Argentine accused of piloting death flights during military’s dirty war extradited from Spain

By Michael Warren, AP
Thursday, May 6, 2010

Argentina wins alleged death flight extradition

BUENOS AIRES, Argentina — A pilot who allegedly flew death flights for Argentina’s military dictatorship was extradited from Spain on Thursday.

Julio Alberto Poch is accused of illegal detentions, tortures, disappearances and deaths when he served as a military pilot during the 1976-1983 junta, which killed as many as 30,000 people.

Poch arrived in Buenos Aires Thursday and faces a court hearing Friday. He has denied the charges.

Poch, 57, was turned in by his own co-workers at the Dutch airline where he worked after the dictatorship. They said he had bragged about the death flights and was unrepentant about executing people he considered to be terrorists.

About 1,000 people are believed to have been drugged, tied up and thrown alive into the sea from military planes after being kidnapped and tortured inside Argentina’s Navy Mechanics School. Poch is accused of piloting the planes used to dispose of journalist Rodolfo Walsh and the French nuns Alice Domon and Leonie Duquet, among others.

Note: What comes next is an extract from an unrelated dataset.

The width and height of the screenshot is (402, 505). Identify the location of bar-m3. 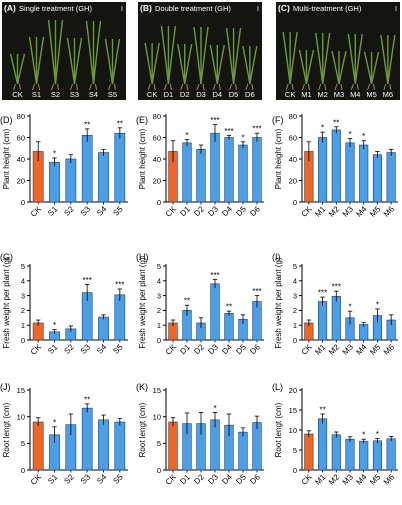
(350, 172).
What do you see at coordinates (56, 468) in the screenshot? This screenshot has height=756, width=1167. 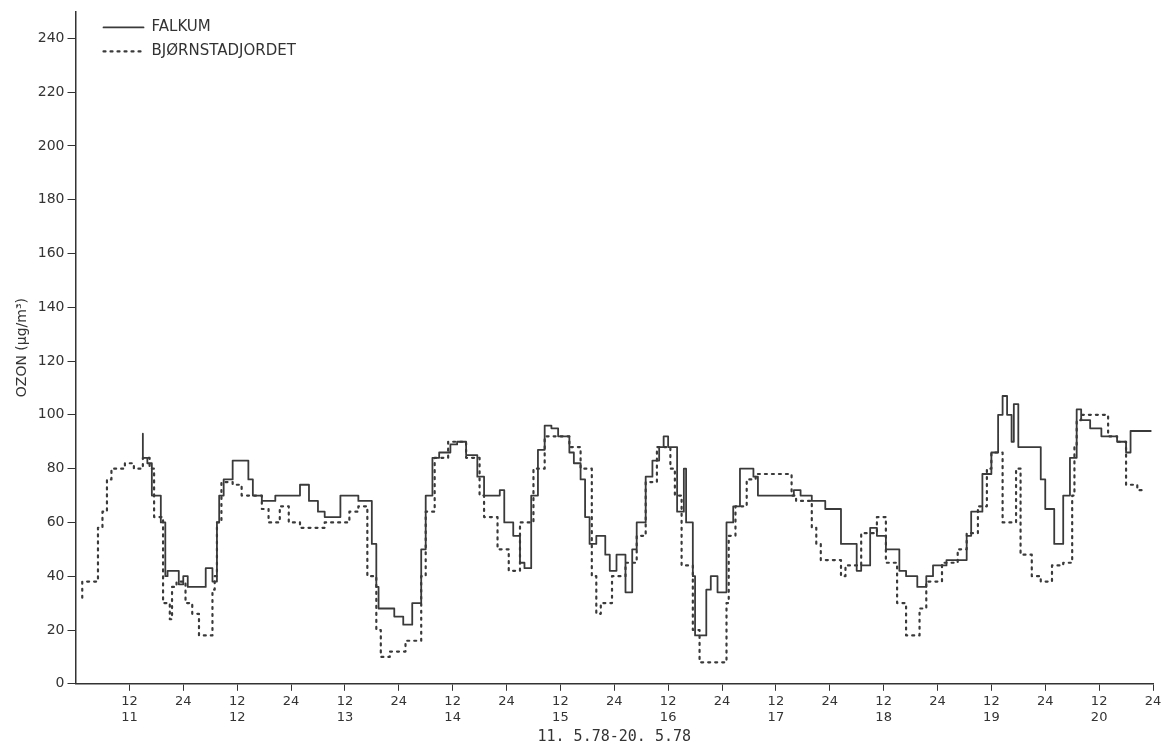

Argentina had asked the Netherlands for his extradition, but the request was complicated by the Dutch citizenship Poch had obtained. Finally, Spain acted on Argentina’s request, arresting him in front of his passengers and family during a stop in Valencia on what was supposed to be his final flight back to the Netherlands before retiring from Transavia, a subsidiary of KLM-Air France.

Also awaiting a hearing Thursday was Jose Alfredo Martinez de Hoz, the powerful economy minister who ran Argentina’s finances during most of the dictatorship. Now 84, he was arrested Tuesday and his bank accounts were frozen. He is being detained in a private clinic due to his poor health.

Martinez de Hoz is charged along with former dictator Rafael Videla with the kidnapping and extortion of two executives of a cotton export business in 1976. According to court records, Federico and Miguel Ernesto Gutheim were held for five months, and set free only after giving up control of their company to a firm approved by economy ministry. They fled into exile and never returned.

Martinez de Hoz was economy minister from 1976-1981, one of the few civilians to hold a high position with the military junta. Some wealthy and well-connected Argentines prospered under his tenure, but many others descended into poverty as the country’s external debt quadrupled and government spending was cut sharply.

In full page newspaper ads last week, Martinez de Hoz denied the charges and claimed to be persecuted by President Cristina Fernandez and her husband Nestor Kirchner.